What I don’t talk about here is one of my other political activities, which is doing the same thing to the left on social media. Nope, people don’t like me there either, especially right now, since I am repeatedly telling them that refusing to vote for Harris because of Gaza is The Politics of Nothing. Like literally, what is that going to accomplish? You don’t have to tell me that Israel is committing genocide. It’s objectively true. And is the US complicit in that? Yes. But what would helping Donald Trump get elected do to make this better? Nothing at all. Moreover, there is zero evidence that leftists withholding their votes or voting for third parties makes Democrats move to the left. What it does is make the left unreliable and pushes Democrats to more stable voting blocs.

The real problem on the left is a lot of screaming but a lack of organizing. That’s what I thought of repeatedly while reading this Lissy Romanow piece on the Squad, as she looks back to realize that the actual voters in these districts didn’t really have any desire for some kind of “revolution.” We will lead what that words means to modern leftists behind for the moment.

| Provided material |

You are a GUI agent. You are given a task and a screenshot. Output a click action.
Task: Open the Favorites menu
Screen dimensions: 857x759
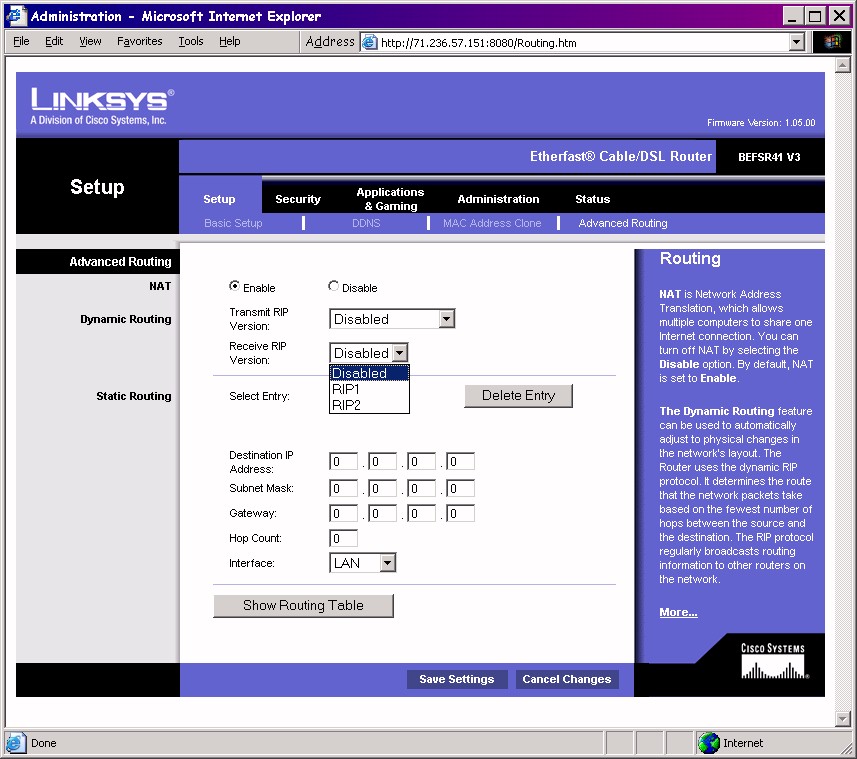tap(139, 41)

| Short task |
Rewrite the passage on leftist voting starting at "The real problem" and ending at "for the moment.", putting "mobilizing" in place of "organizing".

| Output for this exercise |
The real problem on the left is a lot of screaming but a lack of mobilizing. That’s what I thought of repeatedly while reading this Lissy Romanow piece on the Squad, as she looks back to realize that the actual voters in these districts didn’t really have any desire for some kind of “revolution.” We will lead what that words means to modern leftists behind for the moment.